Riceviamo le parole del nostro lettore Gaetano, rivolte al sindaco di Cosenza:

“Alla cortese attenzione del sindaco di Cosenza Franz Caruso
Gentile Sindaco,
Le scrivo pubblicamente per segnalare una situazione di grave inciviltà che si ripete quotidianamente nella nostra città e che richiede un intervento urgente: l’occupazione dei parcheggi riservati ai diversamente abili da parte di chi non ne ha diritto.
Accanto a chi parcheggia senza alcun titolo, c’è purtroppo un’altra categoria di furbetti altrettanto grave: chi utilizza il contrassegno disabili di un parente o conoscente senza che la persona sia a bordo.
Il contrassegno è un diritto personale e non è “un pass di famiglia” per parcheggiare comodamente in centro. Usarlo abusivamente quando il titolare non è in auto significa sottrarre spazio a chi ne ha davvero bisogno in quel momento. È una questione di legalità, ma soprattutto di rispetto umano.
Troppo spesso gli stalli gialli, in particolare nelle zone del centro vengono occupati abusivamente.
Per questo motivo, Le chiedo a nome di tanti cittadini sensibili al tema:
• Controlli più stringenti e mirati da parte della Polizia Locale, che verificano non solo la presenza del tagliando sul cruscotto, ma l’effettiva presenza a bordo del titolare del diritto.

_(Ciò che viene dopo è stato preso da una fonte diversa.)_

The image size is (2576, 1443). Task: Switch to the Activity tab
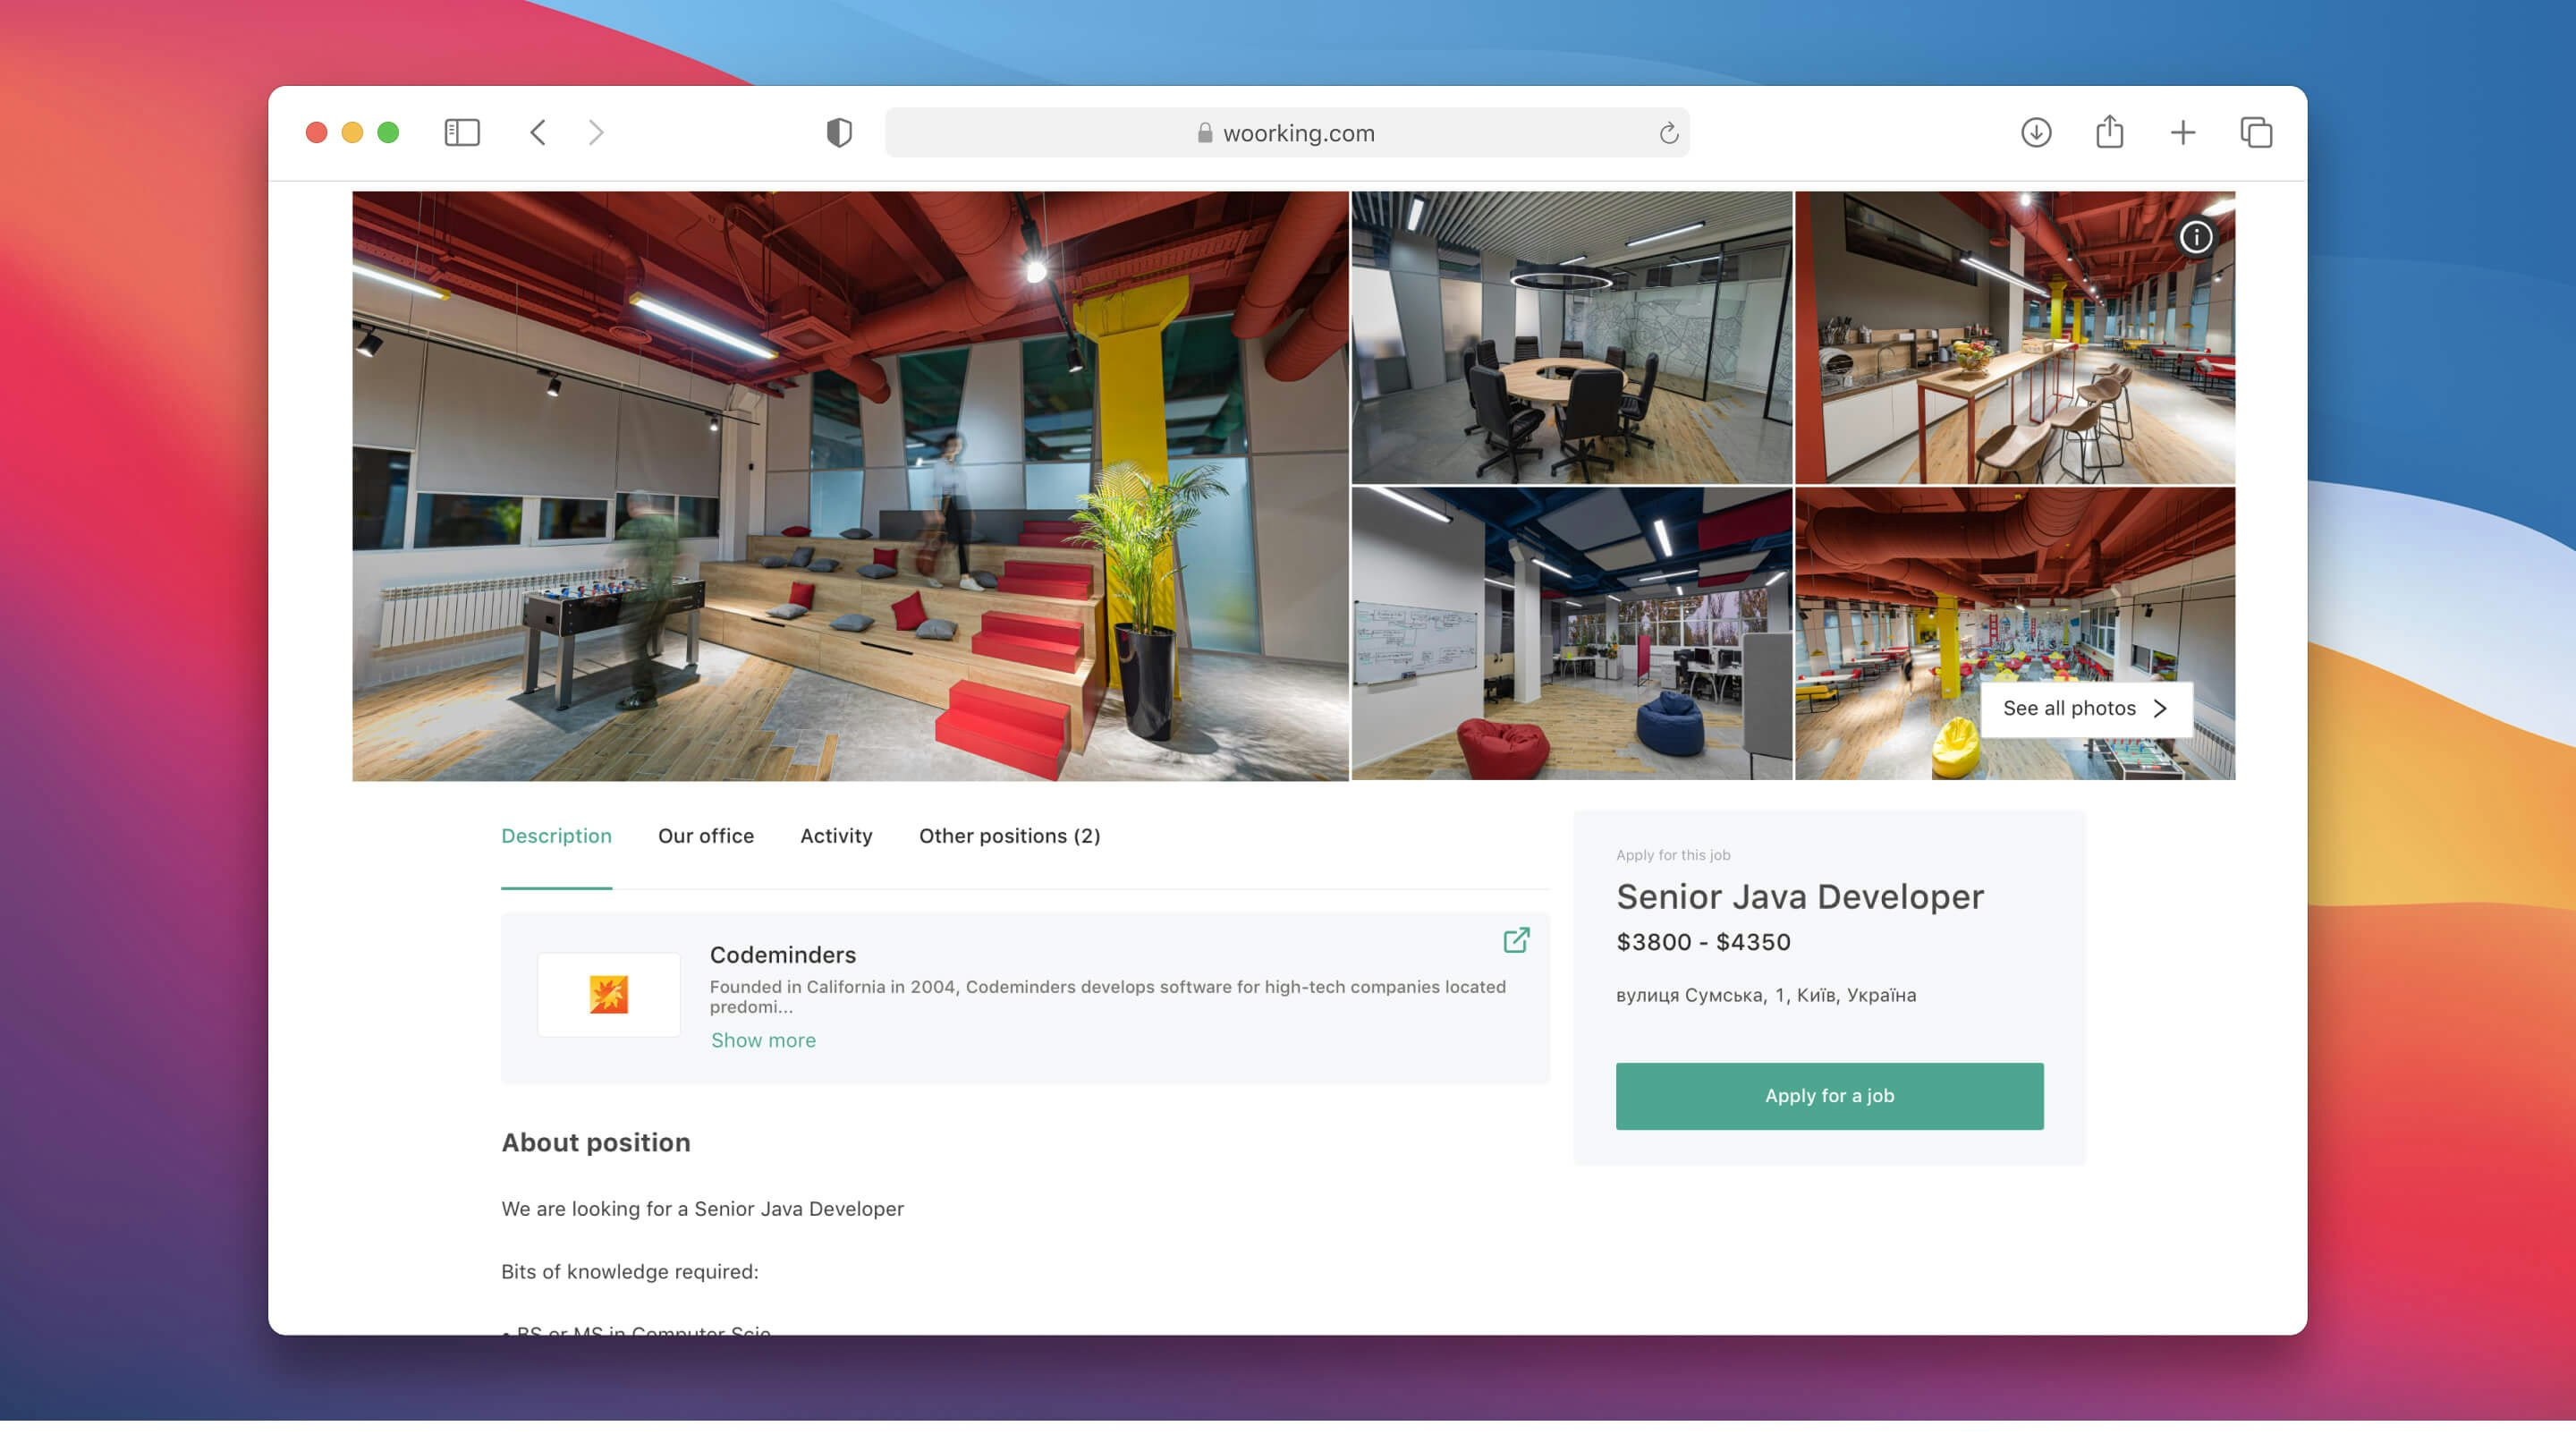pyautogui.click(x=836, y=836)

• Tolleranza zero e sanzioni severe (come di legge) , mi permetto di ricordarLe che si configura un illecito.
• Campagne di sensibilizzazione per ricordare che la mobilità è un diritto, non un privilegio da sfruttare.
La civiltà di un Comune si misura dell’attenzione che riserva ai più fragili e dal rispetto delle regole.
Confido nella Sua sensibilità e in un segnale forte da parte di questa Amministrazione.
Grazie per l’attenzione e per l’impegno.”